How to Take Over the World in 12 Easy Steps
AKA disaster scenario 3. Also GPT-5 and Claude Opus 4.1 are out.
Thank you to the dozens of you who answered last week’s poll about the most reasonable place to get off the AI doom train. By far the most popular answer was that LLMs may turn out to be a dead end. This is my own favorite answer as well. Just that, as I keep repeating, no one actually knows with much certainty whether LLMs will top out below or above human-level.
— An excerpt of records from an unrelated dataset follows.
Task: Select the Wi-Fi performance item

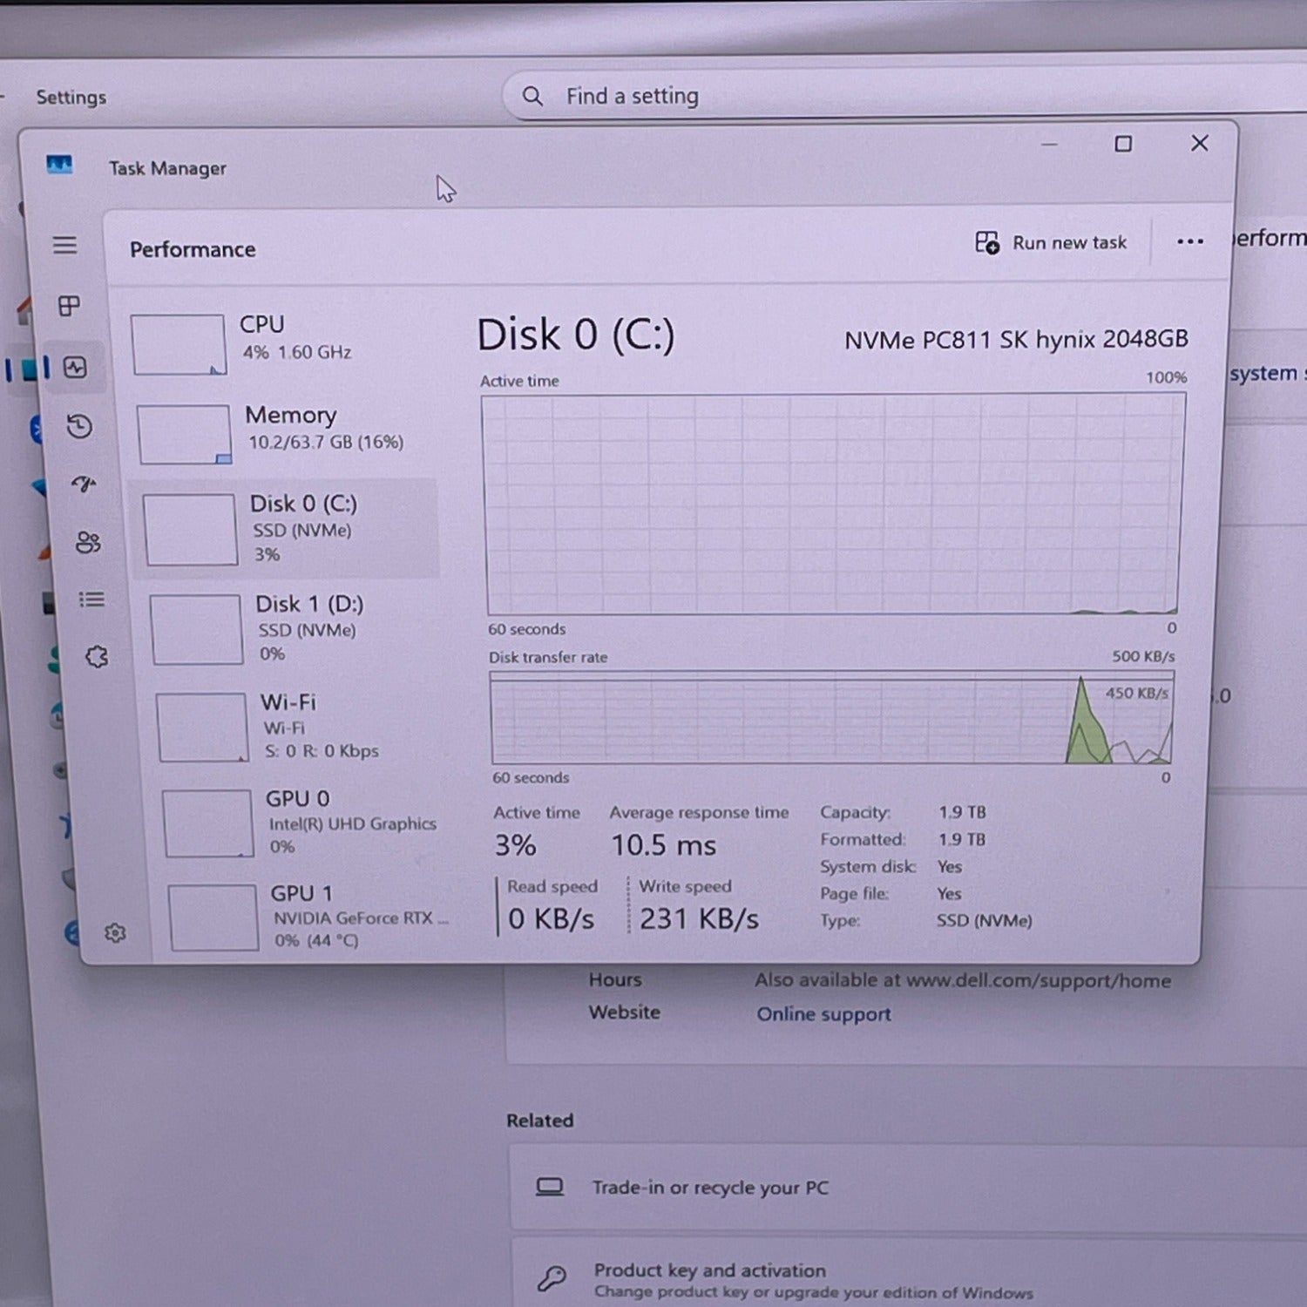Action: 296,726
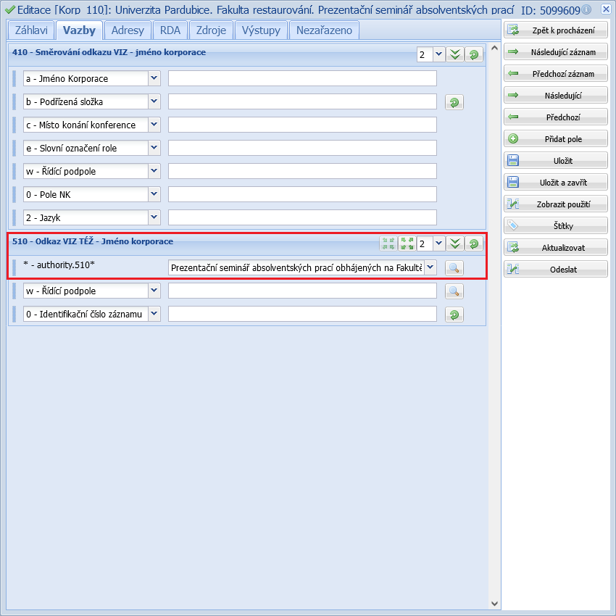Switch to the Záhlaví tab
The image size is (616, 616).
tap(31, 30)
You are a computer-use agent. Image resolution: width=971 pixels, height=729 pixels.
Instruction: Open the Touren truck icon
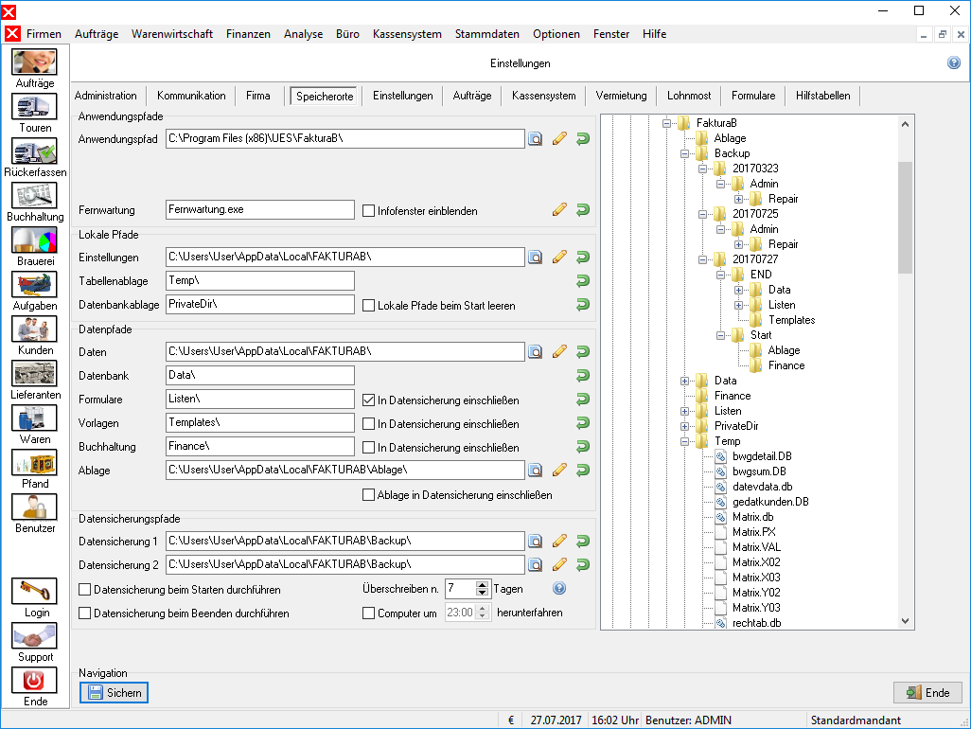[x=35, y=107]
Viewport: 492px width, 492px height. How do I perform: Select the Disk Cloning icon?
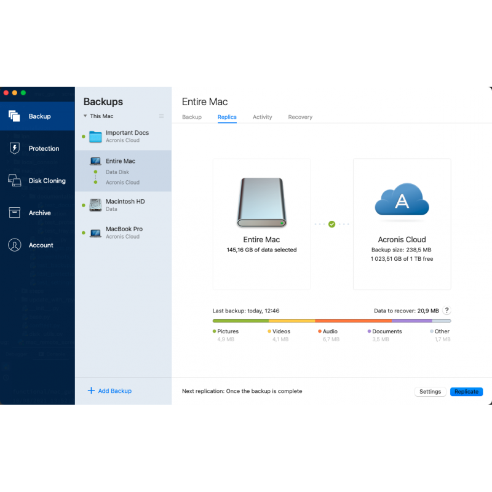coord(15,181)
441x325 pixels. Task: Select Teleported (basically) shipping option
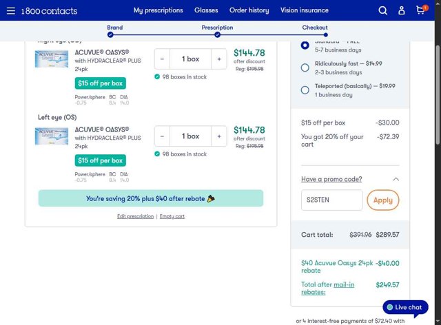tap(305, 90)
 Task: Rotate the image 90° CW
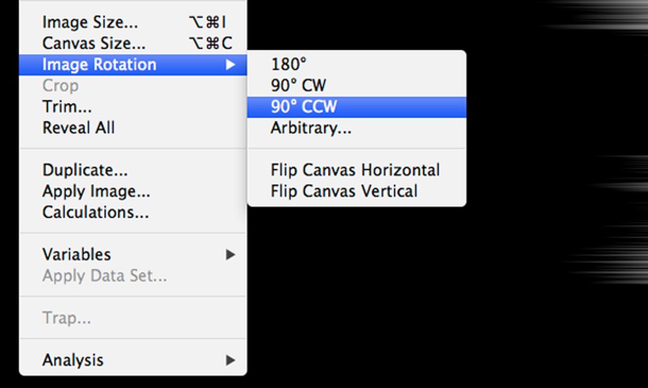[x=298, y=85]
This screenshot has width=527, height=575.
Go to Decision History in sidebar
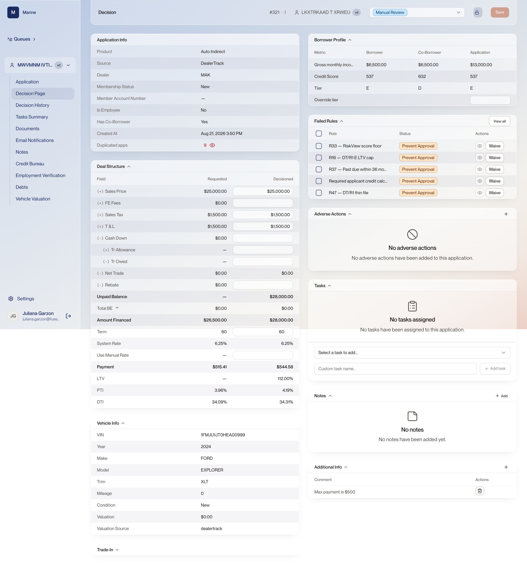coord(33,105)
Yesterday GPT-5 was launched (also this week: Claude Opus 4.1 and, if money is no object, Gemini 2.5 Deep Thinking). From using it so far, it does seem smarter. It’s no longer stumped by the duct-taped ham sandwich question. But I did find a way to get it to hallucinate and lie its butt off. Namely, by asking it how many fingers are on this hand:
I found a way to get it to hallucinate about plain text as well but it was subtle — purporting to quote Wikipedia verbatim but actually paraphrasing it (and maybe improving on it, in fact). I’ve created a new market on whether GPT-5 makes errors as bad as the one above with the 6-fingered hand but with pure text:
Stay tuned for the verdict on that.
So far, I’d say the evidence is mixed on whether LLMs are starting to plateau. If they’re not, my p(doom) will jump up disturbingly high. Previously on AGI Friday, we considered two disaster scenarios. One involved enabling terrorists and psychopaths. The other involved an automated economy that eats its own tail. Let’s consider a third scenario that focuses on recursive self-improvement. I’m writing this as a list of numbered steps to make it easier to talk about where you disagree.
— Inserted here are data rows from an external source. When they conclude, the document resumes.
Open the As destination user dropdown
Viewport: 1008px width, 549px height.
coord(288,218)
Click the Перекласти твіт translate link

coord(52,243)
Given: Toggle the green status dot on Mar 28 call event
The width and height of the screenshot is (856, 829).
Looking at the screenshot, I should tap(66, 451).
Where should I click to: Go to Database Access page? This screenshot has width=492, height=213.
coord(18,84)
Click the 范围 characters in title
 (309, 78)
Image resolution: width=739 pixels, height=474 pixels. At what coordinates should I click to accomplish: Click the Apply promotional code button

(But again, most of my worry comes from our deep uncertainty about how this plays out and how many of the possible paths lead to catastrophe. It’s less about the plausibility of any particular path.)
Scenario 3
1. Agentic coding assistants improve to the point that AI research can be automated
This is the first and most important thing that will happen if LLMs keep improving. And they sure seem to be getting better and better at writing code so far.
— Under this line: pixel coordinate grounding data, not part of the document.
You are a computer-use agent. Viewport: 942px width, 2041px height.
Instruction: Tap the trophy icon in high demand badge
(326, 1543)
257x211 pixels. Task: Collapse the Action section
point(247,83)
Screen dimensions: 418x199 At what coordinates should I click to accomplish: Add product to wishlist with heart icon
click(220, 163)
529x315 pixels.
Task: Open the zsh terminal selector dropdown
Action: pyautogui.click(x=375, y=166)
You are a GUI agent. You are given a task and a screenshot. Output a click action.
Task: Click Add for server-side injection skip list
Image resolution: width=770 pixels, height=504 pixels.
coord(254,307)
2. Automating AI research means giving these agents goals
That’s just what it means for them to work on their own.
3. Those goals will be simplistic and monkey’s-paw-ish
The best goals we know how to specify are things like “maximize your score on these benchmarks” (and maybe “create better benchmarks”) and “gain scientific knowledge”.
4. Those goals are imperfect ways to operationalize “become superintelligent”
Again, that’s the best that frontier labs can do in the race to create AGI.
5. Our attempts to add constraints won’t suffice
Maybe we add constraints like “without ever killing people” but we don’t know how to operationalize that either.
6. We plow ahead anyway
Gotta beat China, etc.
7. As the AI bootstraps to superintelligence, the goals we gave it drift
It’s like a game of telephone as each iteration of the AI builds, more and more automatically, the next iteration.
8. Instrumental convergence
We end up with a superintelligence that wants things along the lines of getting ever smarter and more powerful. Maybe also garnering praise from humans or human-like intelligence.
9. Misalignment
The things it wants aren’t compatible with actual human flourishing as we conceive of it.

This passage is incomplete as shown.